***** Exercise data
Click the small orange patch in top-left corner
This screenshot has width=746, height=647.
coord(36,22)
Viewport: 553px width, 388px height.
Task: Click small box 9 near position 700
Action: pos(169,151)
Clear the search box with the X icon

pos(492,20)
**********
* **Assigned task**
All entries above are to be transcribed verbatim.

* **Response to this exercise**
Click the small orange patch in top-left corner
This screenshot has width=746, height=647.
coord(36,22)
Viewport: 553px width, 388px height.
Task: Click small box 9 near position 700
Action: pos(169,151)
Clear the search box with the X icon

pos(492,20)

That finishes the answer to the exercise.